First, illegal entry into the United States is a crime. If you enter the U.S. illegally, you can be prosecuted. If you are charged with illegal entry, you will be detained, and our law requires that adult criminal detainees be kept separate from children, which isn’t generally unreasonable.

(Note: not all people who enter the U.S. without authorization are entering illegally. Illegal entry requires that one either “(1) enter[] or attempt[] to enter the United States at any time or place other than as designated by immigration officers, or (2) elude[] examination or inspection by immigration officers, or (3) attempt[] to enter or obtain[] entry to the United States by a willfully false or misleading representation or the willful concealment of a material fact.” In theory, one can show up at a designated port of entry at the right time and present oneself to immigration officials to request asylum. My understanding, however, is that CBP has been blocking asylum seekers from entering legally. So they’re entering illegally instead. It’s worth noting that the aforementioned CBP practice appears to violate immigration law.)

Second, not all crimes need to be prosecuted. Prosecutorial discretion, for better or for worse, is part of our system. This means that, in certain circumstances, prosecutors can decline to charge people who may have committed crimes. One of the ways that the executive branch of our government effects policy changes is by laying out enforcement priorities. Of course, it’s possible to go too far with this, to the point at which the executive is no longer faithfully executing the laws. But faithfully executing the laws can’t mean a 100% prosecution rate for all crimes, in part because that’s impossible to achieve.

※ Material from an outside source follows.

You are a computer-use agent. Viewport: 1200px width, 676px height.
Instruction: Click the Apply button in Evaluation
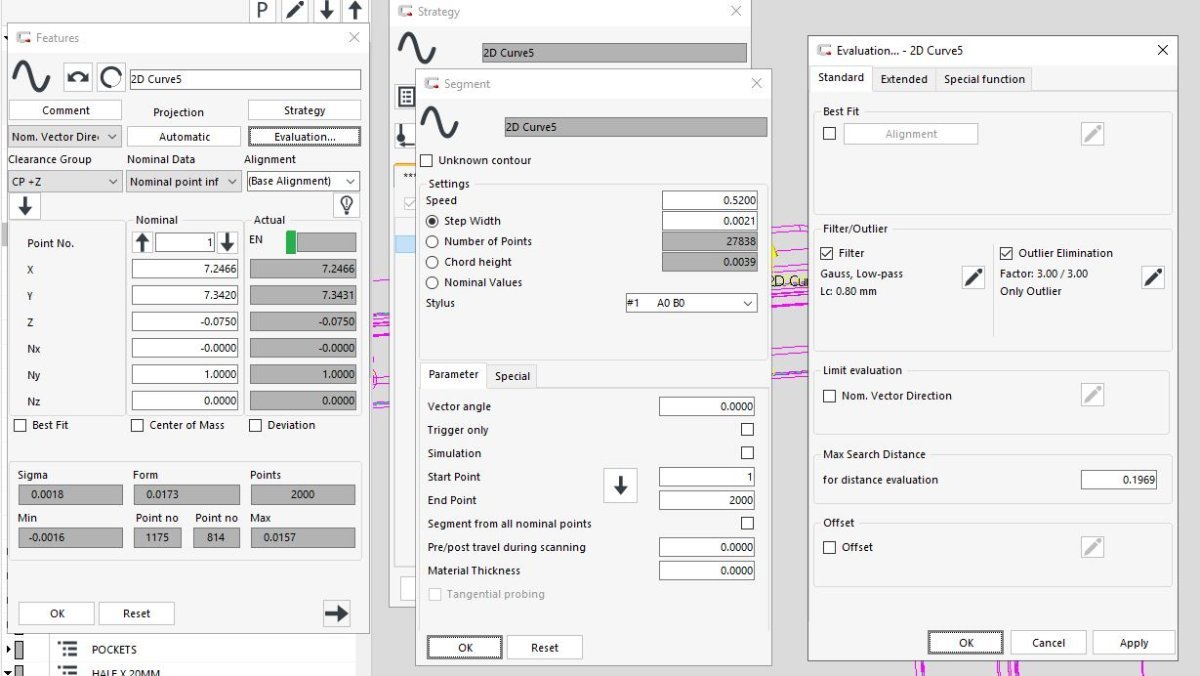click(x=1133, y=643)
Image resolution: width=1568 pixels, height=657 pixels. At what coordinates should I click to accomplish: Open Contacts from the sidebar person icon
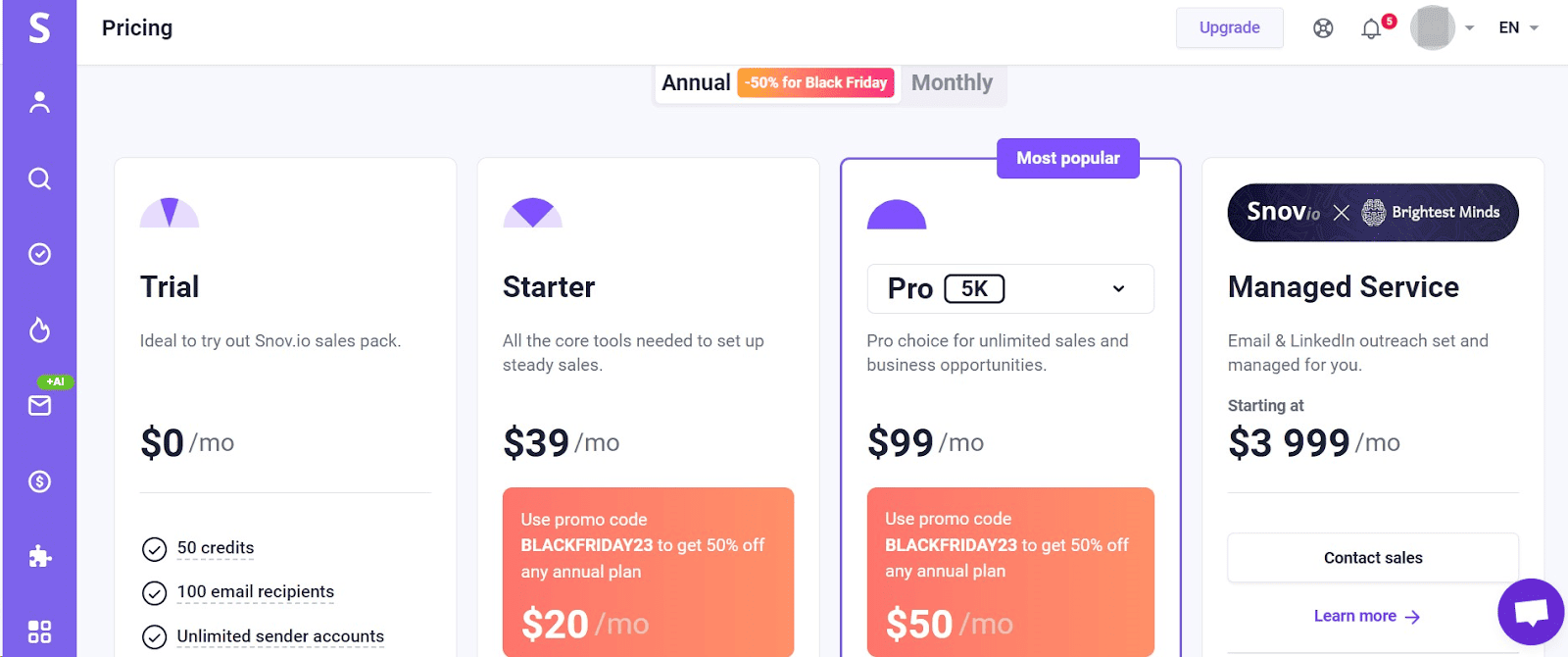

Third, there are some really good reasons not to charge at least some illegal entrants with illegal entry. For example, it is presumably more expensive to conduct criminal proceedings (which must be before an actual Court) than to conduct civil deportation proceedings (which are held before Article II immigration judges). Moreover, it is presumably undesirable (unless you’re Jeff Sessions) to separate children from their families, especially when doing so makes the whole immigration process more chaotic and costly for everyone involved. What’s more, at least some of these entrants will attempt to claim asylum, and at least some of these claims will be meritorious, and prosecutions against them will fail. The economic and moral cost of charging every illegal entrant is sufficiently high that you can make a strong case against charging every illegal entrant.

Now, Sessions implemented this zero-tolerance policy because he has deemed it expedient to separate parents from children, as this will deter illegal entry. He has made the judgment that, in spite of the cost of prosecuting every illegal entrant, which includes the cost of figuring out how to hold parents and children in separate detainment facilities without losing track of where people are, is outweighed by the good of deterring illegal entry. And this deterrence is supposed to be achieved by separating families. You may have heard the moral principle that we ought not to do evil that good may follow. But that’s exactly what the government is doing. They are separating families in order to deter people from entering the country illegally.

Our immigration system is a mess. It’s way overloaded with pending asylum applications, and we don’t have sufficient facilities to hold everyone who has crossed the border while we process their claims. There isn’t a simple and humane solution for the overload our system is dealing with. Nevertheless, the existence of a serious problem does not justify the Trump administration’s use of the suffering of children as a deterrent and/or political bargaining chip. This policy is evil and it should be changed.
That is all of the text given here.